* [TEXTO EXTRAÍDO]

────────

Desde 1972 se dedica a escribir teatro (prácticamente una obra al año). Sin embargo, sus manuscritos se marchitan sobre una estantería. Afortunadamente, alguien le recomienda que los envíe a la radio. Entre 1978 y 1983 la Radio Suiza Francófona estrena cinco obras (leídas por actores profesionales). Obras firmadas con seudónimo, Zaïk (apellido de su abuela materna, de origen checo), para evitar la frecuente asociación de su nombre con el de Agatha Christie. Así, firmará unas veces, otras como Zaïk Kristof, e incluso como Kristof Zaïk. Hasta El gran cuaderno no firmará con su nombre. Durante años sus obras de teatro se representaron en cafés suizos sin que ella le contara a nadie que en realidad estaba escribiendo poesía. Así que probablemente, entre lo que AK hacía y lo que decía que hacía, existía el mismo abismo de ambigüedad y certeza en el que se mueven sus personajes.

AK ya había comenzado a escribir Claus y Lucas (El gran cuaderno, La prueba y La tercera mentira) en 1986, cuando había abandonado el húngaro y escribía sólo en francés. Escribir esa trilogía le llevó seis años, durante los cuales su intención era convertirse en escritora (deseo que había tenido desde los doce años); y escribirá una última novela, Ayer (1996), y un relato autobiográfico, La analfabeta (2004), recopilación de narraciones autobiográficas que publica porque necesitaba dinero (para luego arrepentirse de haberlo hecho) que constituyen un relato esencial de su vida (contada como si careciera de interés) en forma de autobiografía mínima resumida en quince bloques meticulosos y perturbadores. Después AK dejará de escribir, vivirá en un piso anodino de una ciudad anodina, verá la televisión todo el día y dejará de sentir curiosidad literaria alguna (pues, según decía, se le agotó).

AMOR IMPOSIBLE Y ESCRITURA

Ayer es su novela más autobiográfica, pues es evidente que la vida vivida por AK se plasma en esta poética obra, donde en cada personaje hay algo de ella, aunque en ninguno se personifique completamente. Se percibe, sobre todo, en el protagonista, Sándor Lester: exiliado, componiendo poemas en su mente mientras trabaja, siendo testigo de la penuria, desesperanza y suicidio de sus compatriotas exilados. Pero del mismo modo, AK está en esa Line (hija de maestro) que acompañada de su marido Koloman y de su hija de meses ha abandonado su país y está viviendo en el extranjero, escuchando una lengua que no comprende y trabajando en una fábrica de relojes que detesta en lo más profundo de su ser; una mujer a la que sólo la imaginación, sus ilusiones y alguna fugaz aventura amorosa (como la que mantiene con Sándor) sostienen.

────────

* [LÍNEAS EXTRAÍDAS]
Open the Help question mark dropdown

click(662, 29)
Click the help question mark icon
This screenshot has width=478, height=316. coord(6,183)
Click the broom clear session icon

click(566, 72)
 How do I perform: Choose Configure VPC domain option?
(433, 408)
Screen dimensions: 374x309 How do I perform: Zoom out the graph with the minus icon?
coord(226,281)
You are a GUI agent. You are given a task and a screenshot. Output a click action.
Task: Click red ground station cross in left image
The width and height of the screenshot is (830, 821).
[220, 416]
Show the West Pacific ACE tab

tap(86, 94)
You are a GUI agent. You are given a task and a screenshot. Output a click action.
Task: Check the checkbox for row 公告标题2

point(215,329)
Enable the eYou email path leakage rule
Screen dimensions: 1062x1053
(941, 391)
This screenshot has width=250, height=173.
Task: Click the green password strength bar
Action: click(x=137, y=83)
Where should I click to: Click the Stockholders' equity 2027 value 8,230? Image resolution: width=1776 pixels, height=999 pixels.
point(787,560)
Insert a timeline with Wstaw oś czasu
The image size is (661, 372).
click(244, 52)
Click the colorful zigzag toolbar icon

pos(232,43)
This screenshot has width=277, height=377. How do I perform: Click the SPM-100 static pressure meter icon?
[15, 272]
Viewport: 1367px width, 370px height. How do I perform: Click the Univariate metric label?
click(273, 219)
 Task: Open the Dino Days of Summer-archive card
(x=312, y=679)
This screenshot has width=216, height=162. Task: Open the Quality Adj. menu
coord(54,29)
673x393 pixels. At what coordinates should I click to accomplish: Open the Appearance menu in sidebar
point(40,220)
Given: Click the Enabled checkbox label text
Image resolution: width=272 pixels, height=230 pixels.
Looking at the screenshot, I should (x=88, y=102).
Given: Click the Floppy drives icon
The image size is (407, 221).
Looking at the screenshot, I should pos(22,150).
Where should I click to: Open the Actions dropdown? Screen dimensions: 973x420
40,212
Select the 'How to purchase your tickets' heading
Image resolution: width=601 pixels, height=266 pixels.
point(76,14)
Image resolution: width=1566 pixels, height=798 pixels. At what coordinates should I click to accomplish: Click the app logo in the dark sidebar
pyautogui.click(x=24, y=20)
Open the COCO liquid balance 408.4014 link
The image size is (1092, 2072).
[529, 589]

────────

* [TAREAS Y EJERCICIOS]
a) Según el texto extraído, ¿qué emisora estrenó cinco obras de AK entre 1978 y 1983?
b) Copia del texto extraído el tramo que va desde "AMOR IMPOSIBLE Y" hasta "con Sándor) sostienen.".
Las líneas no hacen falta para resolver estas tareas.

* [RESULTADOS]
a) La Radio Suiza Francófona.

b)
AMOR IMPOSIBLE Y ESCRITURA

Ayer es su novela más autobiográfica, pues es evidente que la vida vivida por AK se plasma en esta poética obra, donde en cada personaje hay algo de ella, aunque en ninguno se personifique completamente. Se percibe, sobre todo, en el protagonista, Sándor Lester: exiliado, componiendo poemas en su mente mientras trabaja, siendo testigo de la penuria, desesperanza y suicidio de sus compatriotas exilados. Pero del mismo modo, AK está en esa Line (hija de maestro) que acompañada de su marido Koloman y de su hija de meses ha abandonado su país y está viviendo en el extranjero, escuchando una lengua que no comprende y trabajando en una fábrica de relojes que detesta en lo más profundo de su ser; una mujer a la que sólo la imaginación, sus ilusiones y alguna fugaz aventura amorosa (como la que mantiene con Sándor) sostienen.